Gana se transformou há apenas dois meses no primeiro país a incorporar a aplicação de vacinas por drones. A tecnologia pode ser a solução à falta de acesso a populações remotas? “De maneira muito pontual, pode fazer sentido em determinadas situações somente”, afirma taxativamente Jan Grevendonk. O especialista da UNICEF destaca que as injeções não se aplicam sozinhas: “Os drones podem entregar a vacina em algum lugar determinado, mas continua sendo necessário profissionais de saúde envolvidos para aplicá-la e não só para isso, como também para verificar previamente onde estão as crianças a se vacinar”.
Devemos nos preocupar pelo movimento antivacinas?

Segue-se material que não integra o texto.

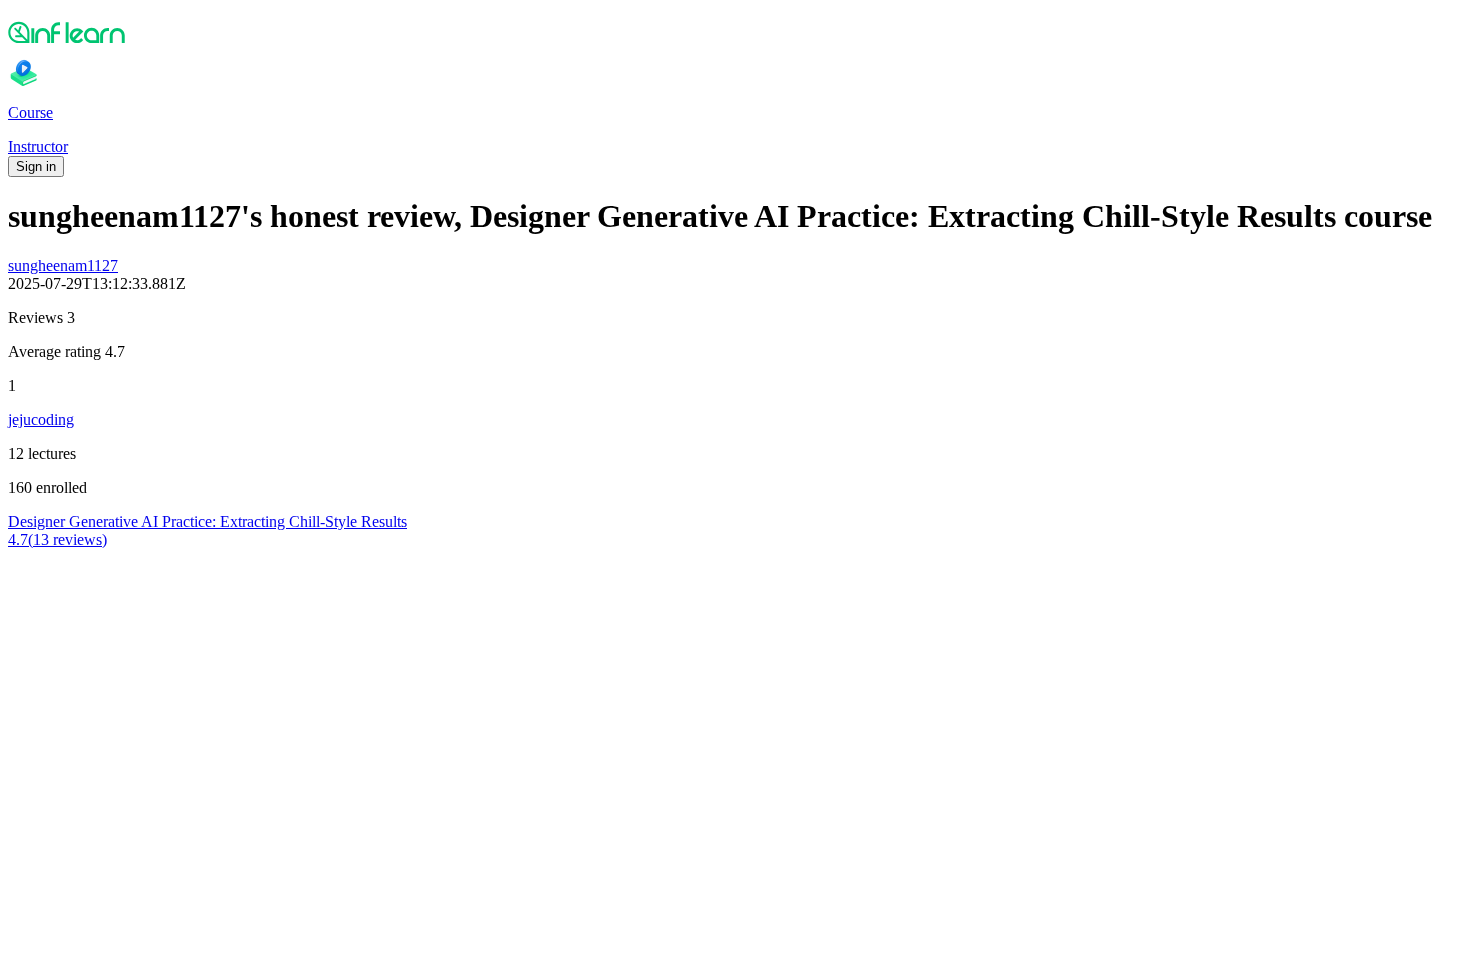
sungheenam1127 (63, 265)
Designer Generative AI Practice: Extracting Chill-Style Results (207, 521)
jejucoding (41, 419)
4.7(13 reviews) (57, 539)
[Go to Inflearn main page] (735, 32)
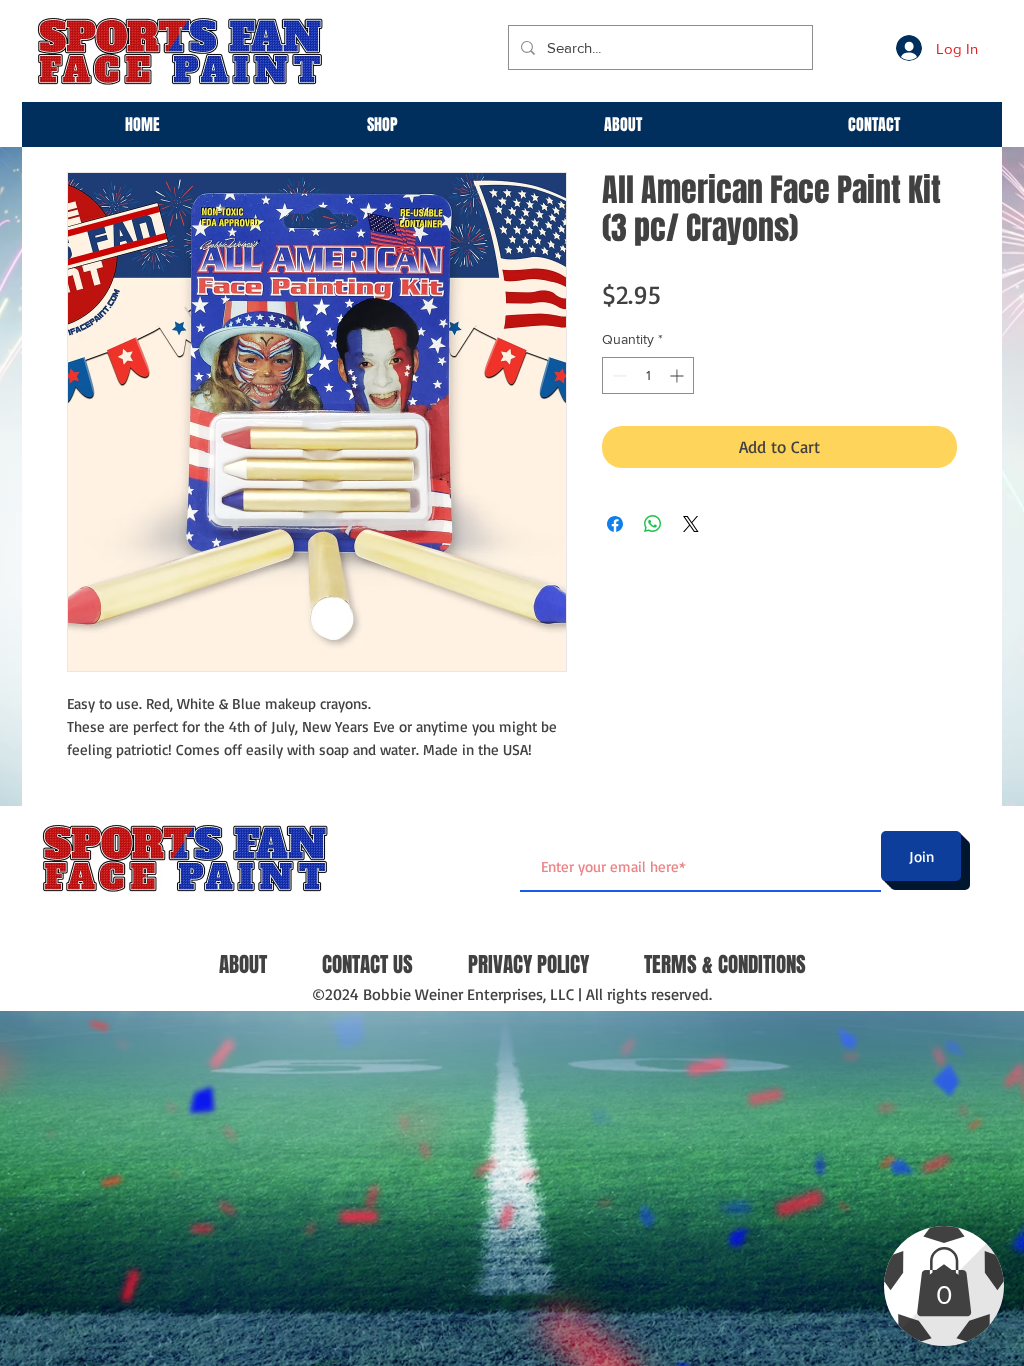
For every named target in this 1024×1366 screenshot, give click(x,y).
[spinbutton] (648, 375)
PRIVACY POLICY (528, 964)
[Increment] (678, 375)
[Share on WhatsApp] (653, 524)
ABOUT (243, 964)
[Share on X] (691, 524)
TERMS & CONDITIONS (725, 964)
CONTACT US (367, 964)
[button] (944, 1281)
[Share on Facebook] (615, 524)
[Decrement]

A porcentagem do movimento antivacinas, coletivo de adultos que duvidam da eficácia de uma das maiores conquistas da humanidade em matéria de saúde, não significa uma porcentagem significativa no global de crianças desprotegidas. “Ainda não vemos esses sentimentos refletidos nos números”, diz Jan Grevendonk, especialista da OMS. “É um grupo muito pequeno, mas suas mensagens viajam mais rápido do que antes. De maneira que é algo que devemos levar a sério, porque a longo prazo pode ser que desestabilizem o sucesso dos programas de vacinação”, acrescenta. “Esses movimentos existem desde que as vacinas existem, não são novos, a novidades são as ferramentas que utilizam”, diz o professor Nandy, da UNICEF. Seu órgão trabalha há meses nas redes sociais para fazer com que a informação verdadeira chegue mais facilmente do que os boatos à população”. “É preciso entender o que há por traz do movimento e agir. Se seu sistema de saúde é capaz de te atender e resolve suas dúvidas, o mais provável é que você não seja contra a vacinação”, completa. Grevendonk confirma e diz que há uma “área cinza” de pessoas que não são estritamente antivacinas, mas têm dúvidas e não estão totalmente de acordo com a necessidade de imunizar seus filhos.